Many people, of course, will claim ignorance that it's still about. But the show continues to attract respectable audiences, even if they are five or so times fewer than the 18 million who watched in its pomp, when the wrinkles in Nora Batty's stockings were still driving Compo wild with exquisitely painful unrequited lust and Sunday somehow wasn't Sunday without – yes, you knew I'd get round to it pretty soon – that bathtub careering down some slope or other.
Mind you, I haven't watched it at all regularly myself for some time now, but that's part of the point of it: rather like the House of Lords, The Mousetrap, The Roses cricket match, Tony Benn, Melvyn Bragg's hair, Ken Dodd, John Humphrys, Linda Snell, Sir Cliff, Bingo, and Lord Tebbit, wherever you were you knew they were happily chuntering on and all was well; well, comparatively.
Like the House of Lords, too, it could find a place for old friends about whose prospects, and, indeed survival, you might have worried: two great stalwarts of British comedy, Russ Abbott, and Burt Kwouk, for example, have recently been enlivening the classic clash between plain people speaking as they find and plain daft people misbehaving as they will; between the young and middle-aged who have to take themselves seriously and the old-aged who, with glorious relief and exceptions, don't have to bother any more.

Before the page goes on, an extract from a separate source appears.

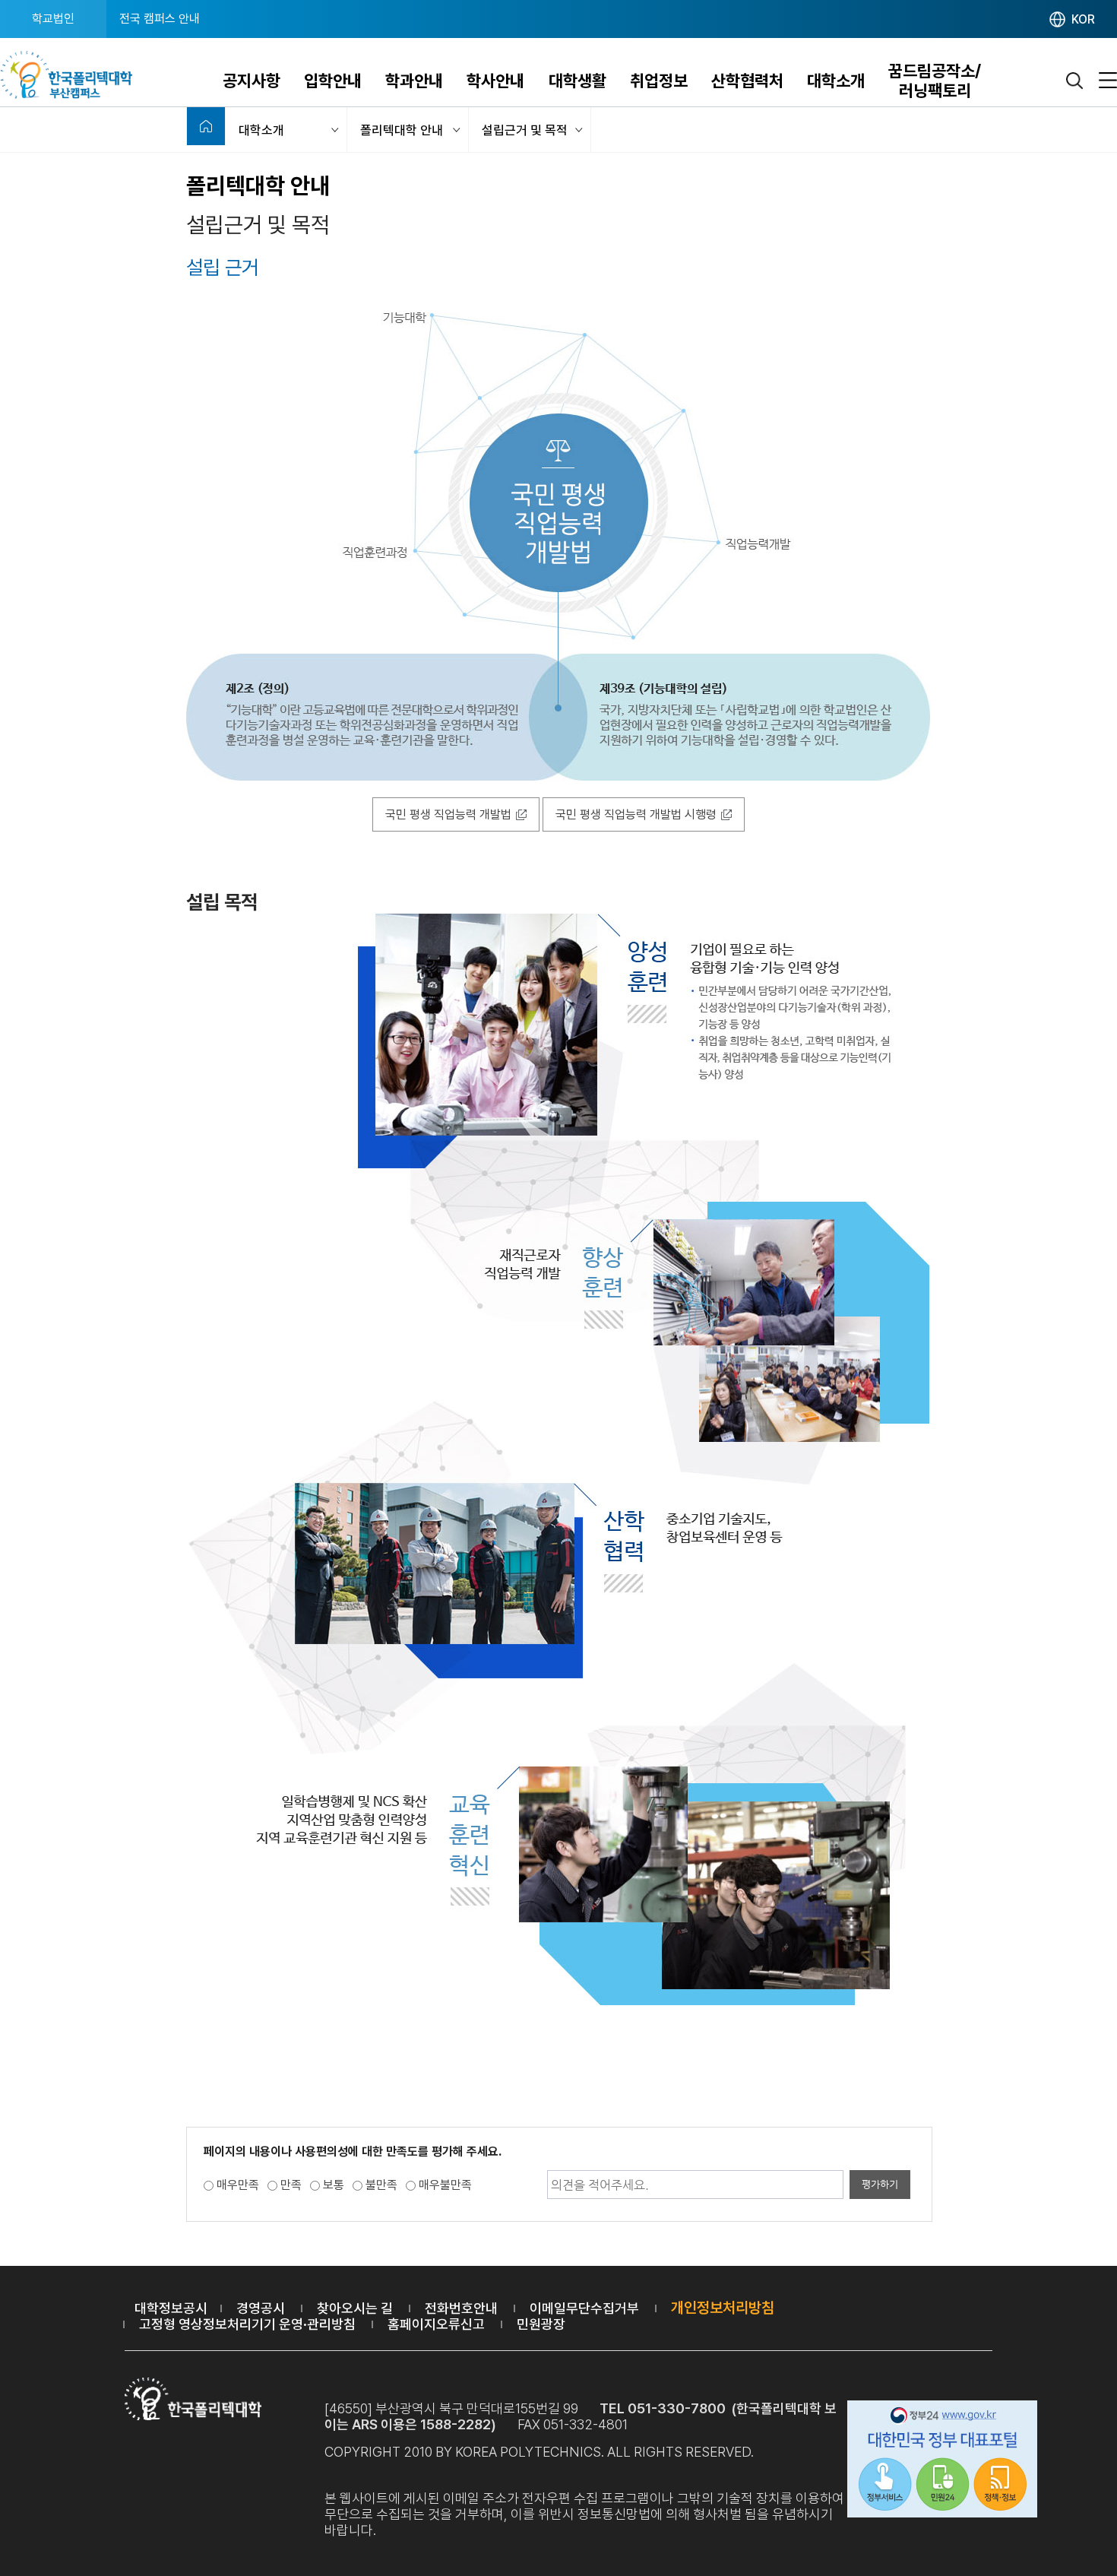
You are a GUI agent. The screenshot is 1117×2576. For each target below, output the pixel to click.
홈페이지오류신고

It's the inspiration of Roy Clarke, one of our finest comedy writers, as acute, cute and clever in his way as his fellow Yorkshireman, Alan Bennett; see also the keen social tics and aspirations of Ronnie Barker's shopkeeper in Open All Hours and Patricia Routledge's awesome Hyacinth Bucket (pronounced, please, Bouquet). Clarke, now 80, has, remarkably, written every episode.
So please hum gently to yourself Ronnie Hazlehurst's finely wistful theme as we take you for a trip down and back to Holmfirth with the aid of these memory joggers: Compo, Cleggy and Nora; Foggy Dewhurst, Seymour Utterthwaite and Truly Truelove; Entwistle, Sid and Ivy; Auntie Wainwright, Wesley Pegden and all. They've all been in it, too, you know: June Whitfield, Thora Hird, Dora Bryan: any strong northern woman you'd be wise to admire from a distance, and any number of recklessly foolish men, including Norman Wisdom, Eric Sykes and, it says here, John Cleese.
It remains to add the de rigeur list at these times of other events in 1973: Watergate, The Cold War and The Dark Side of the Moon. Peter Andre and Ole Gunnar Solskjær were born and Picasso and Auden died, but I don't think there's any connection.
And to salute the great Peter Sallis, possessor of a northern accent not half bad for a Londoner. He's not only played Clegg from the very beginning but also that ineffable turophile, Wallace, Gromit's pet. And still with us, unlike Compo (Bill Owen) and Nora Batty (Kathy Staff). He's 89 now, as is Frank Thornton, Truelove as well as the magnificent Captain Peacock of Are You Being Served. Tempus fugit, sadly. I did ask the BBC how many times the bath had travelled, but they must still be counting.